Claro que não temos político de estimação. São eles quem nos têm em alta estima.

Não é um comportamento associado a uma ideologia em especial; tampouco a uma visão de administração pública peculiar. É o modo como, seja lá por que motivo, o povo brasileiro se relaciona com seus políticos. Daí o sentimento de absurdo quando personalidades excêntricas insistam em que o modo correto de lidar com políticos seja pressionando-os a andar conforme o passo daqueles a quem devem satisfações – a saber, nós eleitores, ou cidadãos, ou pagadores de impostos.

Para o brasileiro, é absolutamente natural amar o dono que enche seu pote de ração no final de um dia de caça durante o qual, como um ágil cocker spaniel, apanhou com força, alegria e vigor uma dúzia de aves nobres. Se os peixes fossem domésticos e alguns pudessem capturar lagostas, a analogia beiraria ao literal.

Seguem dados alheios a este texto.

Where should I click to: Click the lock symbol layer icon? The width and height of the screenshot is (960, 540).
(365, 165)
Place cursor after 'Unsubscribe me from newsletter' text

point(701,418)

Por que somos assim? Só Deus sabe. Mas que nossos proprietários não descuidem de providenciar um confortável cobertor velho quando chegar o inverno! Fidelíssimos aos mais antigos instintos da espécie, sabemos latir, morder e espantar donos displicentes, assim como abanar a cauda para o doce estranho que, por estima e piedade, é claro, promete aliviar-nos de uma coleira apertada demais.